NIAW stands for “National Infertility Awareness Week.” And yesterday marked the begining of this important week for anybody whose life has been affected with infertility.
And although this blog may be a mish mosh of stuff that chronicles my daily life and thoughts … it is still primarily a blog about infertility. And as I’ve said in previous posts, it’s a blog about loss.
Why loss, you might ask? Especially since infertility is a “medical” condition. Like diabetes. Or heart disease. Or cancer. Well just like any of these conditions, infertility affects every aspect of a person’s life. Just like heart disease requires a lifestyle change, so does infertility. Infertility also requires constant blood tests and monitoring to keep things under “control” … just like diabetes does. And cancer? How can anyone who has been affected by cancer, either personally or through a loved one, not be affected by a diagnosis of cancer?
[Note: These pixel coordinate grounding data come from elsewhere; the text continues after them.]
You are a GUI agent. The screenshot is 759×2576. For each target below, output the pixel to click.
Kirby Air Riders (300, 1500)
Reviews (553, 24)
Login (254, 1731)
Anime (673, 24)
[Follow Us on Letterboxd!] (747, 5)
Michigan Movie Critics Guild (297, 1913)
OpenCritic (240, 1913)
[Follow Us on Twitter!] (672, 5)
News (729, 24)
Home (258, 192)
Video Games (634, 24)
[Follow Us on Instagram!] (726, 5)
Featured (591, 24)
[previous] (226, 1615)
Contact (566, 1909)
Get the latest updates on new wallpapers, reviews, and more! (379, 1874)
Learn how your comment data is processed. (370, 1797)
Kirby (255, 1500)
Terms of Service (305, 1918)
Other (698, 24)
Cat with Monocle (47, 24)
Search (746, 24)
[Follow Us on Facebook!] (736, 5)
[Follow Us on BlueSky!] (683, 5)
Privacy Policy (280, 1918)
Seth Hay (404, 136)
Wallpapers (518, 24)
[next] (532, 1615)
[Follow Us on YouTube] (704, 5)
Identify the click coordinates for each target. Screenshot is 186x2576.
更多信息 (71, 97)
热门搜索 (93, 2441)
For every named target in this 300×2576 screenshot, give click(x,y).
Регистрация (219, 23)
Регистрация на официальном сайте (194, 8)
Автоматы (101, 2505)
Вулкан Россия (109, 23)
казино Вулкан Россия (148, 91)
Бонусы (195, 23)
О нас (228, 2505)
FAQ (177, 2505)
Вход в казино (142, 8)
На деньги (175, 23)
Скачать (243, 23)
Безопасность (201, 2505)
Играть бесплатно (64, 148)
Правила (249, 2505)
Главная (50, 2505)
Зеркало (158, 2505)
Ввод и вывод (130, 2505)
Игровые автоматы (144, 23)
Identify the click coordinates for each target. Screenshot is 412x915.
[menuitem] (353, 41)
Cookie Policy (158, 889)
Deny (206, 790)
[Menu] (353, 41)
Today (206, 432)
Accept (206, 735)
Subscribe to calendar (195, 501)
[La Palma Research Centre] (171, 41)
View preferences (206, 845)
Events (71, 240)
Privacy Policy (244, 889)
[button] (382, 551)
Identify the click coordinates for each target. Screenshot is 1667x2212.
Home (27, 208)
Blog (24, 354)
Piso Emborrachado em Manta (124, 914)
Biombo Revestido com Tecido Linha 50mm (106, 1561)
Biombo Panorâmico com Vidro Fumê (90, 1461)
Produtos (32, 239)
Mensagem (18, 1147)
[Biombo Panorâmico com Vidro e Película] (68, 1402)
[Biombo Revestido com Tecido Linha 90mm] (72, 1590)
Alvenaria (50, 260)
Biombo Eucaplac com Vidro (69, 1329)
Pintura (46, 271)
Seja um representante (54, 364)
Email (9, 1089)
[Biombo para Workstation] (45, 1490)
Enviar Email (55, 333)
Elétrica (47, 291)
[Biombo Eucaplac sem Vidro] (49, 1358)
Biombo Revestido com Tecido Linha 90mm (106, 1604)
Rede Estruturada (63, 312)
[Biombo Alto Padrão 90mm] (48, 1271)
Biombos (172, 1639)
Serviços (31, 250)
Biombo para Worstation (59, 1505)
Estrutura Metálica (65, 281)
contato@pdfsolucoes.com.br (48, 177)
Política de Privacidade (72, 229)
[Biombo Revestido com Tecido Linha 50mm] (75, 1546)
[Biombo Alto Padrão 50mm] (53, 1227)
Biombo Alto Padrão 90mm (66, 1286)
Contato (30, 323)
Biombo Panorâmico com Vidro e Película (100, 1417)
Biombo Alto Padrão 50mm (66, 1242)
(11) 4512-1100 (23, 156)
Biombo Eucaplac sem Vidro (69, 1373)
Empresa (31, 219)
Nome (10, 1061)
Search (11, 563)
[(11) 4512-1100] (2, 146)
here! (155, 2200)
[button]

Going along with the cancer scenario … imagine, if you will, a person — perhaps a loved one, a dear friend, or even a co-worker you might know — who you’re aware is struggling with cancer. Do you mourn alongside with them the loss of life? Or the loss of possibilities within their life? Well, this is the same loss that occurs with infertility. Otherwise there wouldn’t be a need for the one in eight couples who experience infertility to go through such emotions. Nor would there be any need for me to keep such a blog. About *my* loss.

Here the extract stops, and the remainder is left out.